Trial design was only analysed for Phase 2/3 and Phase 3 trials – but trial design is also important for earlier phase trials (albeit criteria may be different)?

‘We considered a trial to be well-designed if it was randomized, placebo-controlled (with appropriate standard of care in all arms), double-blinded and included participants aged 60 years or over (as a proxy for an at-risk population)’ What if a trial had an active control? Would that not be considered well-designed?

It would have been good to look at each trial design criterion separately in each trial (and not just the ones that satisfied previous requirements), to get an assessment of how well each design feature was fulfilled in those trials.

Feasibility of Patient-Participant Recruitment:

How would a trial that stopped early for effectiveness be assessed here? Also, from our experience of managing a registry, many registrants do not update their registration records even if they have finished recruiting, thus, a trial may have long finished recruitment and still be listed as ‘recruiting’. Do the authors have information on how many of the trials have updated their records?

Table 1: Characteristics of trial cohort. If possible, it would be great to include some additional information on the trials, such as target sample sizes and included populations.

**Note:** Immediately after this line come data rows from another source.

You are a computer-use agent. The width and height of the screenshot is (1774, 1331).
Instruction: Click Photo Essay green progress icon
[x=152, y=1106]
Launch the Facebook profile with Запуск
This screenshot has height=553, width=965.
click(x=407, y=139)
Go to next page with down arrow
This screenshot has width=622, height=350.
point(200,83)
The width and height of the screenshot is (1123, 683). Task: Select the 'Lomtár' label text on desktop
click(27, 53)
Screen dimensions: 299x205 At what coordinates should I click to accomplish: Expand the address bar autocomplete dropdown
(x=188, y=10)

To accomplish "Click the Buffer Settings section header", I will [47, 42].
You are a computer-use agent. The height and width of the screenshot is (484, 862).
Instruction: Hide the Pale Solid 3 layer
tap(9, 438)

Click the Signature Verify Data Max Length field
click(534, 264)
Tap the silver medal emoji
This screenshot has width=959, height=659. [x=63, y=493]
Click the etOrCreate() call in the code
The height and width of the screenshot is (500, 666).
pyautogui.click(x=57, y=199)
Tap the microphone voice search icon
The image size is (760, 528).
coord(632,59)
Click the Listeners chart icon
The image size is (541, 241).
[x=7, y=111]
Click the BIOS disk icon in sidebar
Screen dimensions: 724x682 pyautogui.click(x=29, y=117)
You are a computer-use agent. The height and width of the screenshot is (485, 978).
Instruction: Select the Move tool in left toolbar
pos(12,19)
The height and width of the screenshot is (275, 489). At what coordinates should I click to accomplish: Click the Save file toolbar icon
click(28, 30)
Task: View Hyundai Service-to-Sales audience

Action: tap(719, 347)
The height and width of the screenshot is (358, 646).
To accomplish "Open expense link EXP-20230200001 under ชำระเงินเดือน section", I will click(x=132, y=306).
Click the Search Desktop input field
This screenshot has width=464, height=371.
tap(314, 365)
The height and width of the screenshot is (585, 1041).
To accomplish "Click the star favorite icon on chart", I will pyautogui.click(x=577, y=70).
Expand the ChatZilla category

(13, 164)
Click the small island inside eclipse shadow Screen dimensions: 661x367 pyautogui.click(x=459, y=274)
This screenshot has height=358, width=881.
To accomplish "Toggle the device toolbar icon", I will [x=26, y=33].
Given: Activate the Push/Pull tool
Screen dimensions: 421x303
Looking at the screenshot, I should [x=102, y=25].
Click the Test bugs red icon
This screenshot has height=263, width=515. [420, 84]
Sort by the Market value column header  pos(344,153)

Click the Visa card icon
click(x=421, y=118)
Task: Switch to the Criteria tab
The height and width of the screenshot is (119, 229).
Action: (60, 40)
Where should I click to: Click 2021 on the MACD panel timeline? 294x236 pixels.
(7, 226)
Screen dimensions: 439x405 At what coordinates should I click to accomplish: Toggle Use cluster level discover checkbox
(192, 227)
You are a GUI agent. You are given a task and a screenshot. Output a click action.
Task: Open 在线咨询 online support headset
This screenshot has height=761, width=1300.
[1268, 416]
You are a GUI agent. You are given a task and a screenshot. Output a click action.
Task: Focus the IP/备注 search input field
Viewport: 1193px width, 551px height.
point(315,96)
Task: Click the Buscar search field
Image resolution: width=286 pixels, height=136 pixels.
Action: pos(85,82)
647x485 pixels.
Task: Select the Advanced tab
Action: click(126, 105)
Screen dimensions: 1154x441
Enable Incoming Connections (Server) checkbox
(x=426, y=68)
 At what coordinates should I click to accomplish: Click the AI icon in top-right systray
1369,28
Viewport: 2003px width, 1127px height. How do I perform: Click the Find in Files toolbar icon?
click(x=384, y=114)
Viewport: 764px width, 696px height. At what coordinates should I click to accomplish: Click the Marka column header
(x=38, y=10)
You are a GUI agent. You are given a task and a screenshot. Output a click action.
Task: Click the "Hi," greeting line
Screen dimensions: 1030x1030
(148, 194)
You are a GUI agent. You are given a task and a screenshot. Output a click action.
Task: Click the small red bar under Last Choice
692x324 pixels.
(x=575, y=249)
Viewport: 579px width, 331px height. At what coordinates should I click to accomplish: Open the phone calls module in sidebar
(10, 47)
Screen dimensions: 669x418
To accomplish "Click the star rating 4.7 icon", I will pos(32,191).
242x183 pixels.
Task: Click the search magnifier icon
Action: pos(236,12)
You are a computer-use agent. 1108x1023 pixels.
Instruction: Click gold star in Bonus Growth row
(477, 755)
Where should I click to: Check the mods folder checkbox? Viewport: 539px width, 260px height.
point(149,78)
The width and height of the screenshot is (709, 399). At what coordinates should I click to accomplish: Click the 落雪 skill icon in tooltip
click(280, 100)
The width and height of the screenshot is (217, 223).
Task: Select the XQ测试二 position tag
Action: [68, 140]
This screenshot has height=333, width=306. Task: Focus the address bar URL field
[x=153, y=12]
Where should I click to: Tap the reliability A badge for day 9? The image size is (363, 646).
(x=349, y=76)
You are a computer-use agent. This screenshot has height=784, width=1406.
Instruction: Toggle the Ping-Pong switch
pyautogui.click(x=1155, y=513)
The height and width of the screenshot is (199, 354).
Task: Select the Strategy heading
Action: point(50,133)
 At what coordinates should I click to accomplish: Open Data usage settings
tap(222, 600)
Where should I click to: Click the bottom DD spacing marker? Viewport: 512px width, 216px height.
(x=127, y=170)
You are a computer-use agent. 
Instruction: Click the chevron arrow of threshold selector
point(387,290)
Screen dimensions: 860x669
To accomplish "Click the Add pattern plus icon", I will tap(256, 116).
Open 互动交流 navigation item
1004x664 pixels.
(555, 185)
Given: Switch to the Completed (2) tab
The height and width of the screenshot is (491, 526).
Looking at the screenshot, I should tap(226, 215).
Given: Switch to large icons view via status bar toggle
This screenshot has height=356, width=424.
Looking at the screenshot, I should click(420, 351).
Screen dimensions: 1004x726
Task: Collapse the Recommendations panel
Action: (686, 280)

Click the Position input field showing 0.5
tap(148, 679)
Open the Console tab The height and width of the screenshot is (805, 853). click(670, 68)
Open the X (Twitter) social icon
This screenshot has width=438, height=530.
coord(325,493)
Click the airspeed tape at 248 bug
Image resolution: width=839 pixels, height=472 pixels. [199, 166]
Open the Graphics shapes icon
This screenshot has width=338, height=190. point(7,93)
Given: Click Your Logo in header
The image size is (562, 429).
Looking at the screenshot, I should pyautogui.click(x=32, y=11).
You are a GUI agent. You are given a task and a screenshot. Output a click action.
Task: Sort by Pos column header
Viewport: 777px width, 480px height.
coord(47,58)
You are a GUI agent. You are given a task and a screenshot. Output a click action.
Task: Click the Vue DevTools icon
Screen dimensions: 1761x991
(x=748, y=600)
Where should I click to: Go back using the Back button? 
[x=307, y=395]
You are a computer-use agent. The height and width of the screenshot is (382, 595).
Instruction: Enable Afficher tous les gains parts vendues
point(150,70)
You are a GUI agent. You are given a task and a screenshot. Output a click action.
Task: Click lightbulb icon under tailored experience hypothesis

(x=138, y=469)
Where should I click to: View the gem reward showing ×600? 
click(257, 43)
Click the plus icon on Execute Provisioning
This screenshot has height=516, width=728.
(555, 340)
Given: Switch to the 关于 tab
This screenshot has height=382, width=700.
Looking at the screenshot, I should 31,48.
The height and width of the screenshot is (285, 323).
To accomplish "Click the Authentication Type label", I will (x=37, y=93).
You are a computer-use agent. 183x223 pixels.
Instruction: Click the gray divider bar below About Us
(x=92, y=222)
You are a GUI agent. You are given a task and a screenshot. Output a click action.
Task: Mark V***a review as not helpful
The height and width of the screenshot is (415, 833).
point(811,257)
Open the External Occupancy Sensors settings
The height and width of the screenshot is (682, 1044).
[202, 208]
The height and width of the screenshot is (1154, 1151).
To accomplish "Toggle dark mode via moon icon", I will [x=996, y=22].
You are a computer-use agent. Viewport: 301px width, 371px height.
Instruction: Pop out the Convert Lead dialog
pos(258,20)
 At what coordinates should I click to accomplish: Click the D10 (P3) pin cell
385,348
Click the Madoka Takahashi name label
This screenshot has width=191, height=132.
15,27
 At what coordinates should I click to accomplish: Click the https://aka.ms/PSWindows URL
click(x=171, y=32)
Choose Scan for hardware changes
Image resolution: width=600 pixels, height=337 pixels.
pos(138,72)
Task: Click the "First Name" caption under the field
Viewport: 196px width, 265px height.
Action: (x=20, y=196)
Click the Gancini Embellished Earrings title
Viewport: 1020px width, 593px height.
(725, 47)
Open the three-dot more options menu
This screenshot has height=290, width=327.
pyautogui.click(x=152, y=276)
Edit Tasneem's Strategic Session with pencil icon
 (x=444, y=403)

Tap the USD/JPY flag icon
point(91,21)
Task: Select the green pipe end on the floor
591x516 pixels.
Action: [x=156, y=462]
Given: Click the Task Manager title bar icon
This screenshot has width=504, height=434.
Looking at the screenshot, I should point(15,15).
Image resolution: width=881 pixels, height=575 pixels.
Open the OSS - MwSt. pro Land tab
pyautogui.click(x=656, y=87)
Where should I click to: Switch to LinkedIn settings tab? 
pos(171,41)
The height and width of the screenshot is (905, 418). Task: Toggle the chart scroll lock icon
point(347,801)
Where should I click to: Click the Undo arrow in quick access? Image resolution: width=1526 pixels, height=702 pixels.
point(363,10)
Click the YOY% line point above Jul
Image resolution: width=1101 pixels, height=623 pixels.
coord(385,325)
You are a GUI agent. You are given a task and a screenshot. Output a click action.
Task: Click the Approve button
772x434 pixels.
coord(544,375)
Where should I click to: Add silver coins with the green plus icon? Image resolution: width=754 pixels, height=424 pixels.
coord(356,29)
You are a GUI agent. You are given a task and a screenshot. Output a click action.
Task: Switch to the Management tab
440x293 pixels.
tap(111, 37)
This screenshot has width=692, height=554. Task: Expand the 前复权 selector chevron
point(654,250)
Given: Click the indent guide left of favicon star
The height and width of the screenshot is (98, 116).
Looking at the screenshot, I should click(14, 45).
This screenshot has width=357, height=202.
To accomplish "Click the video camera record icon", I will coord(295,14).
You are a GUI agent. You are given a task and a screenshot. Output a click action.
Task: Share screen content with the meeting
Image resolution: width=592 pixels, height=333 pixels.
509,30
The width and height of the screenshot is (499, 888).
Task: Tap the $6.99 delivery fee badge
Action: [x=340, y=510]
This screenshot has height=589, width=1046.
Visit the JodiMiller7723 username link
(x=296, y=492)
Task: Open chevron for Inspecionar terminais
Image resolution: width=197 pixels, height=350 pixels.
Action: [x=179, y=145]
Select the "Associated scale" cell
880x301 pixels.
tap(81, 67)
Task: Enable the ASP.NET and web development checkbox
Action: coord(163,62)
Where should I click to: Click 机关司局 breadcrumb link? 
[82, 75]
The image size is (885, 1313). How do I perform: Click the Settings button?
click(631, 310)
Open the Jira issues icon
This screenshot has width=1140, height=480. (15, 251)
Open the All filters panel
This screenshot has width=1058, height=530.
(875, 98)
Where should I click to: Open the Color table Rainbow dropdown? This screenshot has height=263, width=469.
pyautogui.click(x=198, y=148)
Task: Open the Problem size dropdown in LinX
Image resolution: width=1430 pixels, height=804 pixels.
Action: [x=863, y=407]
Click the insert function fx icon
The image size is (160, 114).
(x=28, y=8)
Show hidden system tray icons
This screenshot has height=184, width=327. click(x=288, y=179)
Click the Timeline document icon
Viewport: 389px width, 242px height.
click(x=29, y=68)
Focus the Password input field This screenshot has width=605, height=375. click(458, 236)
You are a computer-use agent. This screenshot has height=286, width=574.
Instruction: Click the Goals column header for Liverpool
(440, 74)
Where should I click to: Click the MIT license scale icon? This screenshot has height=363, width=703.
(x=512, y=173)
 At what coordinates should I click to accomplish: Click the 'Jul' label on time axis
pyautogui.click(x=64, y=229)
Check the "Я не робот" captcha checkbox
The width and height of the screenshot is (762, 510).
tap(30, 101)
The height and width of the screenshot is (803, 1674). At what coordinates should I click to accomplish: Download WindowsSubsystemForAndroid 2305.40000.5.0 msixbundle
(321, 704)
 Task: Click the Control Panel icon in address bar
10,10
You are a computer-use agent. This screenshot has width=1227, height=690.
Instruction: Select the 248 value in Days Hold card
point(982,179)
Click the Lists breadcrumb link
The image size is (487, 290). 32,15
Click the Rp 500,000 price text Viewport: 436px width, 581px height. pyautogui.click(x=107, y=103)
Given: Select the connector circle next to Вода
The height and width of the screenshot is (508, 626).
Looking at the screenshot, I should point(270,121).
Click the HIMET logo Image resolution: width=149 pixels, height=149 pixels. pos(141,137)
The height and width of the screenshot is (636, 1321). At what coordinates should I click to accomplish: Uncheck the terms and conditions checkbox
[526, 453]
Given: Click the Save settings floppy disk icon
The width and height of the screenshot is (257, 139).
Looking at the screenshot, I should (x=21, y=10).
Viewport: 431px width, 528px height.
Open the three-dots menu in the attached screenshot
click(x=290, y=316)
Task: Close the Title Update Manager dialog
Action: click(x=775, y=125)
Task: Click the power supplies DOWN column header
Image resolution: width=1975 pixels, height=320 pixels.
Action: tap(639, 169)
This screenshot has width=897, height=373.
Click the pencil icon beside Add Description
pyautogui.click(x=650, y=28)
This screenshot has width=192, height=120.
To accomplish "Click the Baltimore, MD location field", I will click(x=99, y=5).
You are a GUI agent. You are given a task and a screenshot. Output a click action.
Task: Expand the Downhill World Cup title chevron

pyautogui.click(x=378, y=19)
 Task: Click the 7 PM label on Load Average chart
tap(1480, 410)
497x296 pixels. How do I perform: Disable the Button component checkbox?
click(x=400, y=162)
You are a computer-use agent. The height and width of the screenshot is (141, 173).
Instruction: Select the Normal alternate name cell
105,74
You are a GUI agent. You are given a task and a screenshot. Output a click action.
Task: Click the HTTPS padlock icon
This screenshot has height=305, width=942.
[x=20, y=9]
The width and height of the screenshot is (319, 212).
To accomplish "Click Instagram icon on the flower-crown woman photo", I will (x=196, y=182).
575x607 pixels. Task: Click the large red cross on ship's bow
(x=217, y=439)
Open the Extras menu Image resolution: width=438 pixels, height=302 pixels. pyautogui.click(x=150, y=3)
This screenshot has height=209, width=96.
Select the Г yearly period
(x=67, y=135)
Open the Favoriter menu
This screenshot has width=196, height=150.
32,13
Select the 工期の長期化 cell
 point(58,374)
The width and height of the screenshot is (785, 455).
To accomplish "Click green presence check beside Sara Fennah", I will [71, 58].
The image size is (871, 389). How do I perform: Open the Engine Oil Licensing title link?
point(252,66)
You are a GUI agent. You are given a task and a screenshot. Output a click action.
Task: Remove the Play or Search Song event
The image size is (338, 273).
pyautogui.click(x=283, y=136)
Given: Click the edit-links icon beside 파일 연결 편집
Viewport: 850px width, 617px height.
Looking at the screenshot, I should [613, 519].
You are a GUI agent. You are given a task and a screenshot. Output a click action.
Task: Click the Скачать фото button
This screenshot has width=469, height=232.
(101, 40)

Discussion: I would be interested in a more in-depth discussion of what needs to change on a structural level in future to improve trial informativeness, particularly in the context of health emergencies.

Reviewer #4: 1. Was the sample of exactly 500 arrived at purely by chance? If so, please make it clear that this was not a predetermined number.

2. It would be valuable to include a checklist of items according to the STROBE guidelines https://www.strobe-statement.org/checklists/and STROBE-checklist-v4-combined-PlosMedicine.pdf, with corresponding page numbers to indicate where each item is addressed,

3. I have a big problem with the definition of redundancy as the presence of another trial of the same phase, type of trial (SARS-CoV-2 prevention versus treatment), patient-participant characteristics (including location of care, disease severity and age of trial participants), regimen (including interventions used in combination in a single arm), comparator arm(s) and primary outcome (evaluating primary outcome domain and specific measurement, based on framework from ref 13. This excludes the highly desirable situation when multiple investigators who have obtained funding from a funding agency for a single smaller trial agree to undertake a prospective meta-analysis of individual participant data, as in the NeOProM Collaboration of RCTs of oxygen targeting in preterm newborns (Askie et al JAMA 2018) and (Askie et al Pediatric Obesity 2020 https://onlinelibrary.wiley.com/doi/abs/10.1111/ijpo.12618 and other next-generation syntheses of similar trials to enhance power (see Seidler et al Guide to Prospective Meta-Analysis, BMJ 2019).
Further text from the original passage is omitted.